End of needed information for #6

And then it builds off this question.

Motorola Mobility LLC is a company that develops mobile devices. Headquartered in Chicago, Illinois, United States, the company was formed on January 4, 2011 by the split of Motorola Inc. into two separate companies; Motorola Mobility took on the company's consumer-oriented product lines, including its mobile phone business and its cable modems and set-top boxes for digital cable and satellite television services, while Motorola Solutions retained the company's enterprise-oriented product lines. Early 2012, Google decided to purchase Motorola mobility LLC for $12.5b. Google had a plan to keep Motorola mobility for 5 years. Google financial analysis team made the following forecasts:

Year

Cash flow(in billions)

Net income (in billions)

2012

1.5

1

2013

2.5

2

2014

4

3

2015

3

2

2016

6 (includes 3.5b selling price)

1.5

And that the average book value of asset is $8b and Googles required rate of return is its WACC.

-Calculate net present value (NPV) for the above investment decision. Would you accept or reject this investment decision? Why?

-Calculate payback period. If you know that google accepts projects with 4 years payback period. Would you accept that project?

-Calculate the Motorola project internal rate of return (IRR).

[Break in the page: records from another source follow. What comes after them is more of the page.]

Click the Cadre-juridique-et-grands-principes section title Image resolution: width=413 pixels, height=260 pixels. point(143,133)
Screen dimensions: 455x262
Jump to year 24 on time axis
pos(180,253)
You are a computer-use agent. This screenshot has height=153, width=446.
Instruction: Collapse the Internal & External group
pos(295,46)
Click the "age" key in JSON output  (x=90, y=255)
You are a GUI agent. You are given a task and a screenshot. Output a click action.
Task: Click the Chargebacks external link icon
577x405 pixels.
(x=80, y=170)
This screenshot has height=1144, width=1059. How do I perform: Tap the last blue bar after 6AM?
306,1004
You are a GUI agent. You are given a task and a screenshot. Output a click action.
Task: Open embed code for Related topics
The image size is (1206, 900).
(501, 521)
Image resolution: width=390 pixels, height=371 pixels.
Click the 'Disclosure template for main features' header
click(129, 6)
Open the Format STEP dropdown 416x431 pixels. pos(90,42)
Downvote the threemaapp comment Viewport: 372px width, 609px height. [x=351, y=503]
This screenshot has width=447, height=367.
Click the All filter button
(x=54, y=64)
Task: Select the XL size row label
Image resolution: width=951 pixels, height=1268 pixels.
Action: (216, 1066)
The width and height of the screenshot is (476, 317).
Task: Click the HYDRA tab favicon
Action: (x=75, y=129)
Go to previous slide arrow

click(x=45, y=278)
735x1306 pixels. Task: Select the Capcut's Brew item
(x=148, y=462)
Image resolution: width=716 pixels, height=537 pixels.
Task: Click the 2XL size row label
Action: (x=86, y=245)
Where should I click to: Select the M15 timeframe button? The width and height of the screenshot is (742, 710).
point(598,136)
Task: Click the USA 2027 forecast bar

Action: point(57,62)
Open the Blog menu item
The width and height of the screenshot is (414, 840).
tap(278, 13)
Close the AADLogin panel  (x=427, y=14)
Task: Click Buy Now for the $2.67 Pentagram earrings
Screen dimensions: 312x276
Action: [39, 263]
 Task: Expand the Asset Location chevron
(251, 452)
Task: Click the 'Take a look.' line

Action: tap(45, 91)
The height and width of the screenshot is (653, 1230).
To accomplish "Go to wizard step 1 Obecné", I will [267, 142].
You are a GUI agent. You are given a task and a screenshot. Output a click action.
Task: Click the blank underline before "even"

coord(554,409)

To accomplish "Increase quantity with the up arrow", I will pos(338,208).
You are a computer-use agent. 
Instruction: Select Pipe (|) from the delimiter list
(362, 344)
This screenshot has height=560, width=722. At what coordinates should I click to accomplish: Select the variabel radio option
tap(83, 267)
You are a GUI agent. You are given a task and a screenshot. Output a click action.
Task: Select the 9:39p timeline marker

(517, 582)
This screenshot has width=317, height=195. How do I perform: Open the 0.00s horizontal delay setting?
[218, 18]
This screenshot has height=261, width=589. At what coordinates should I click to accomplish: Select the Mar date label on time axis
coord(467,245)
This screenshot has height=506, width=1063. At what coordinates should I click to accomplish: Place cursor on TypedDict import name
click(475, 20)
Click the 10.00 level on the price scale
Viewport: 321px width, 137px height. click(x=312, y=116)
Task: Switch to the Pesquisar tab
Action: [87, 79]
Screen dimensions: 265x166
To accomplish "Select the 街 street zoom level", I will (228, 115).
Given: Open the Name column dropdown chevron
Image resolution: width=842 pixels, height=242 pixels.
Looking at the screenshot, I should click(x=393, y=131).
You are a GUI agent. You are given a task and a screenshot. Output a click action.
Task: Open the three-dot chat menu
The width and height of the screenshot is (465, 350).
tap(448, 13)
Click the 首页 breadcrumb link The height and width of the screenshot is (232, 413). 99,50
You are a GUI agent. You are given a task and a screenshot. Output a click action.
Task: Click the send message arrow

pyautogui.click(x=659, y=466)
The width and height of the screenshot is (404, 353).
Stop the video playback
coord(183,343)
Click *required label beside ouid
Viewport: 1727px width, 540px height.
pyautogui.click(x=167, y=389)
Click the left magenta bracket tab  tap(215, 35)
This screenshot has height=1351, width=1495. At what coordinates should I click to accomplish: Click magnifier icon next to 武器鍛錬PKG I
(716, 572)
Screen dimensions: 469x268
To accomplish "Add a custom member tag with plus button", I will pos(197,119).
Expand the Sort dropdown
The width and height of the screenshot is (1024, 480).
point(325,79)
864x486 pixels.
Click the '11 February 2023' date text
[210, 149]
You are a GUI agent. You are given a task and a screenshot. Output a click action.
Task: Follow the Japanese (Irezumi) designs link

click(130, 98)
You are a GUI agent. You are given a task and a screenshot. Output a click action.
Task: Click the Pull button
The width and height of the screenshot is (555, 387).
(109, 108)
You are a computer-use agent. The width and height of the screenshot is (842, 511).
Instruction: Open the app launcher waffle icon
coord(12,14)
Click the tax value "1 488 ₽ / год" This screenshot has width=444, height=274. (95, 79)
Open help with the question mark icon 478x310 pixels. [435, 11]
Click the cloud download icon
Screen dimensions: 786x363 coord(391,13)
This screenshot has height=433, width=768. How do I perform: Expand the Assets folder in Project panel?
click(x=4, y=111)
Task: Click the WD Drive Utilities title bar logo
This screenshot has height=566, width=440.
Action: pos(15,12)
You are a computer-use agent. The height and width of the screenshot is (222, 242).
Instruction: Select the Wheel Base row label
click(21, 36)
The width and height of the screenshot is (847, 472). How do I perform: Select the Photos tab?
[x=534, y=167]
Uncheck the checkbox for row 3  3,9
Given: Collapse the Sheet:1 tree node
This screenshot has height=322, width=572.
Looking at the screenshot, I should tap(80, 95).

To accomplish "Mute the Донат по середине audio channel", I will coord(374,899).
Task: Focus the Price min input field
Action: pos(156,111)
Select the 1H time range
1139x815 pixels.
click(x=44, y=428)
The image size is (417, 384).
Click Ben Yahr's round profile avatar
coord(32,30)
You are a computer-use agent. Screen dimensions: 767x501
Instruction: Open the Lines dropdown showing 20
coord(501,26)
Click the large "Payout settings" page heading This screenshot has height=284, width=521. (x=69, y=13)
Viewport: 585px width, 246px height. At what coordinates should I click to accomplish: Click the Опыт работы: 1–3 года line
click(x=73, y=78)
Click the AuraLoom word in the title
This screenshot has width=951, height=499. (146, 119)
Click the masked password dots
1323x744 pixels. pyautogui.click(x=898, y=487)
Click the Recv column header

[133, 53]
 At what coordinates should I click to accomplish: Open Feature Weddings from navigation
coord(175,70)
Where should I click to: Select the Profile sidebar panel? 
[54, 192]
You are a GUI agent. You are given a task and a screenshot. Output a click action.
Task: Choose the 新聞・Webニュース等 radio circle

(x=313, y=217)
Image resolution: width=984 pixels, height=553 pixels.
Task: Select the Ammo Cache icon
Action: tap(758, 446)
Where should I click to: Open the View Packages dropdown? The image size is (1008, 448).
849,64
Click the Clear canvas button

Would you accept or reject this project? Why?

Please show work so I can better understand it, preferably in excel. Thanks!

Questions 1 &2 below are just posted as a reference. They don't need to be answered.

1- In the previous 5 years, Google paid an annual dividend as follows:

Year

Dividends

2011

2.7

2010

2.5

2009

2.2

2008

1.8

2007

1.5

Google is expected to pay a dividends of $3 in the next year (2012). What is the cost of equity of Google if its current stock price is $90?

2- As a technology-based firm, Google has a high beta of 1.4. if the risk-free rate of return is 5% and the market risk premium is 3%, calculate the cost of equity of Google using the capital asset pricing model (CAPM)?